He’s joking, of course, but if there’s a man used to the front pages, it’s Archer. Bestselling novelist, former Conservative party deputy chairman, peer of the realm, and, famously, convicted perjurer, Archer’s many incarnations have long attracted equal parts admiration and ridicule. You’d be hard pressed to find anyone with more shelf space in Waterstones, or more column inches in Private Eye.

We’re here to discuss Archer’s newest novel, writes Luke Rix-Standing, Nothing Ventured, a spiritual if not direct successor to his bestselling Clifton Chronicles. A rollicking crime caper centring around an art heist, our new hero is William Warwick, a fledgling detective collaring the crooks his barrister father sets free.

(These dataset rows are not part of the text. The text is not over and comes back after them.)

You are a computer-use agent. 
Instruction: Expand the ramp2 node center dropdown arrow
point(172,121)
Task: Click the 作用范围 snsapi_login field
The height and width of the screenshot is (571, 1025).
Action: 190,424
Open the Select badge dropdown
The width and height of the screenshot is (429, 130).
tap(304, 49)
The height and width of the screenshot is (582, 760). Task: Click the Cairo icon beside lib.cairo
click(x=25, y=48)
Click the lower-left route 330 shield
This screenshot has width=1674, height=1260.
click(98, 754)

After a chance meeting at a carol service, Archer recruited retired Chief Superintendent John Sutherland as a sort of ‘crime consultant’ while plotting the book, and the young Warwick bears a suspicious resemblance to the ex-cop.

“You’ve got to think like a criminal,” says Archer, “and the good policeman does. I had a scene where a bent policeman sees three bags of money, and only sends two back for evidence. John said, ‘No, it would be much wiser to take a bit of money out of each of them!’”

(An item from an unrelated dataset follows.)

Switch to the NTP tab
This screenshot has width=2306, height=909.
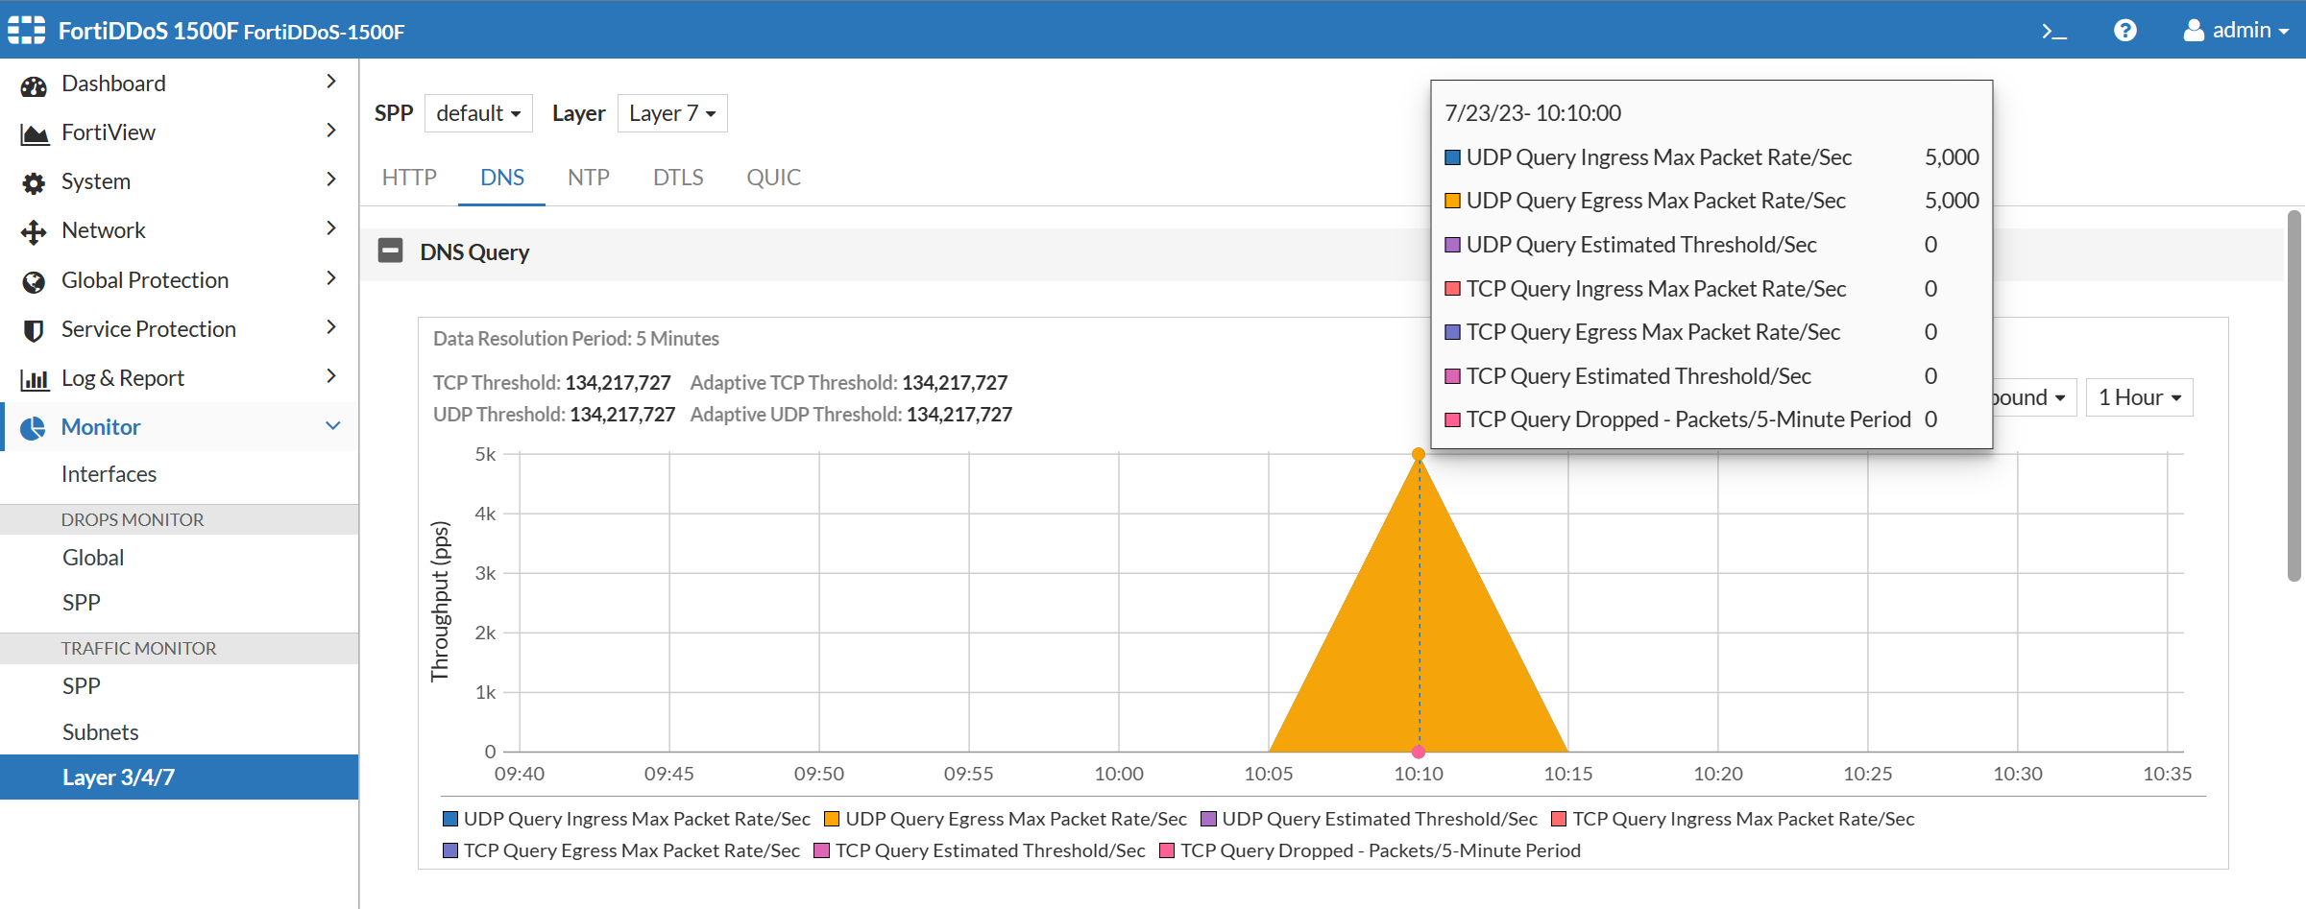[x=589, y=177]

The first instalment of a proposed eight-part series, book two has already entered its sixth draft, though Archer generally aims for 14. “That’s how you get the speed. It’s about making it faster and faster, making you want to turn the page. How dare you put this book down!”

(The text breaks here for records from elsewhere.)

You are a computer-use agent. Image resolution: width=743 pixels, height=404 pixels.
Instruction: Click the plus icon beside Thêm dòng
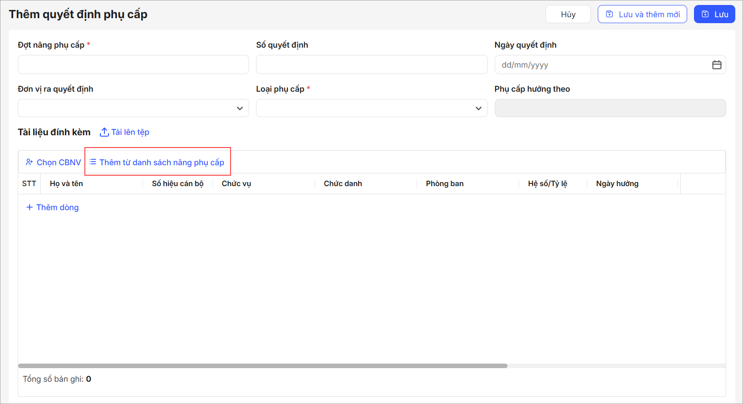(30, 207)
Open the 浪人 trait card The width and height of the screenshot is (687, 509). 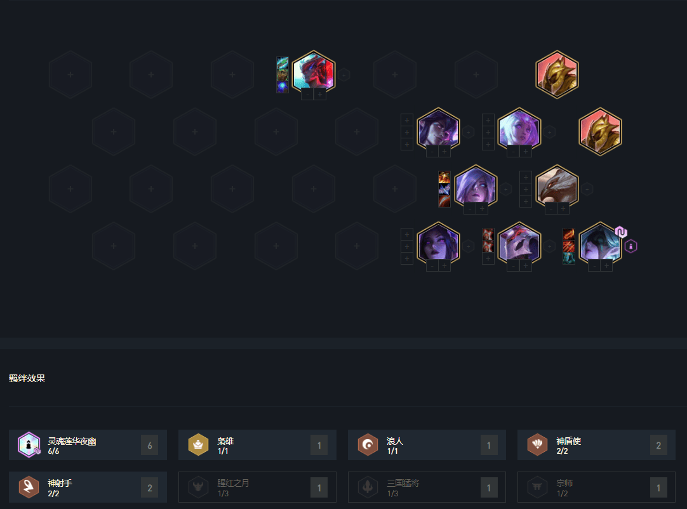427,445
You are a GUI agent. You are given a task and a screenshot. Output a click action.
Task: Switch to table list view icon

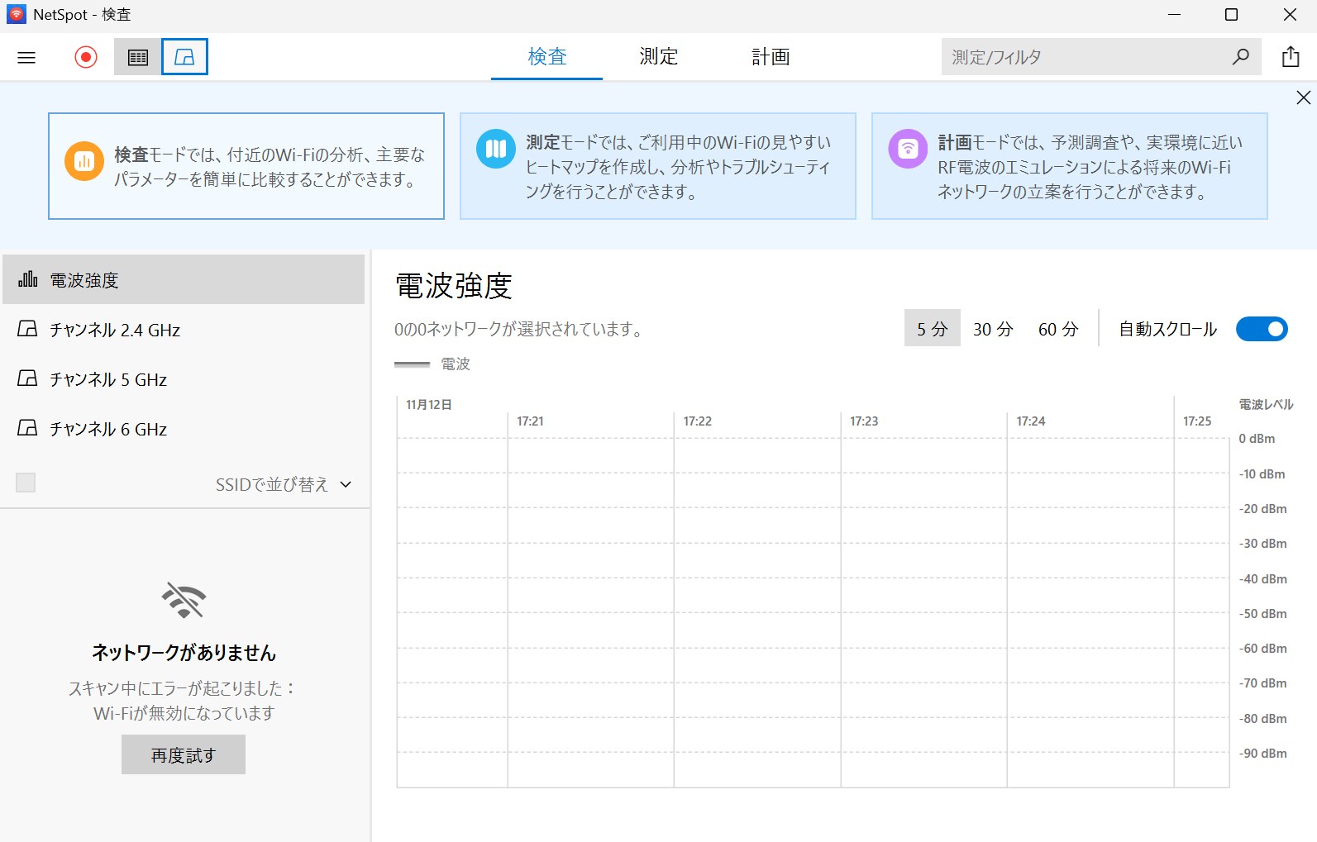pyautogui.click(x=138, y=57)
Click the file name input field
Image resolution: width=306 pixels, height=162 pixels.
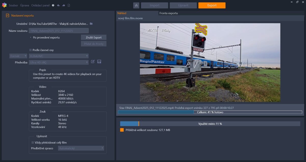(x=59, y=31)
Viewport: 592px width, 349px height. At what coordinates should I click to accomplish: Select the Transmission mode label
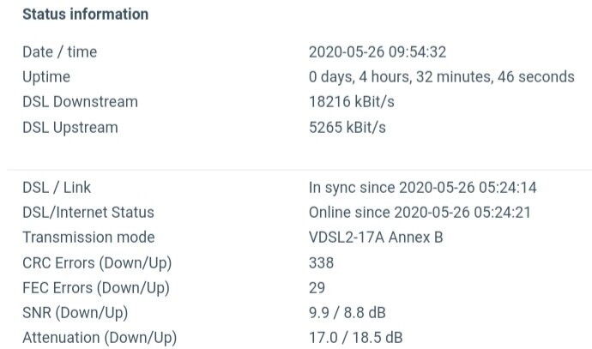tap(88, 238)
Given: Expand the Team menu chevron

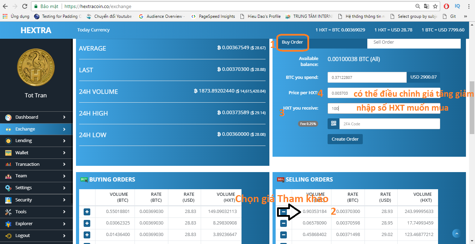Looking at the screenshot, I should pos(64,176).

Archer’s calling is as a storyteller, a weaver of tall tales and fulsome fictions that have struck an evident chord with the reading public. “It’s a God-given gift”, he says. “I’m very lucky. I wanted to captain the England cricket team, I failed. I wanted to be Prime Minister, I failed. So they said, all right, we’ll make you a storyteller.”

He releases one book a year but Archer is surprised by suggestions that he’s speedy. “I think I’m slow but I’m a totally driven, disciplined human being. I rise at 5.30, work six to eight, take a two-hour break, work 10 ‘til 12, take a two-hour break, work six ‘til eight, and I’m in bed by 9.30.” He’ll be writing new chapters as long as he draws breath.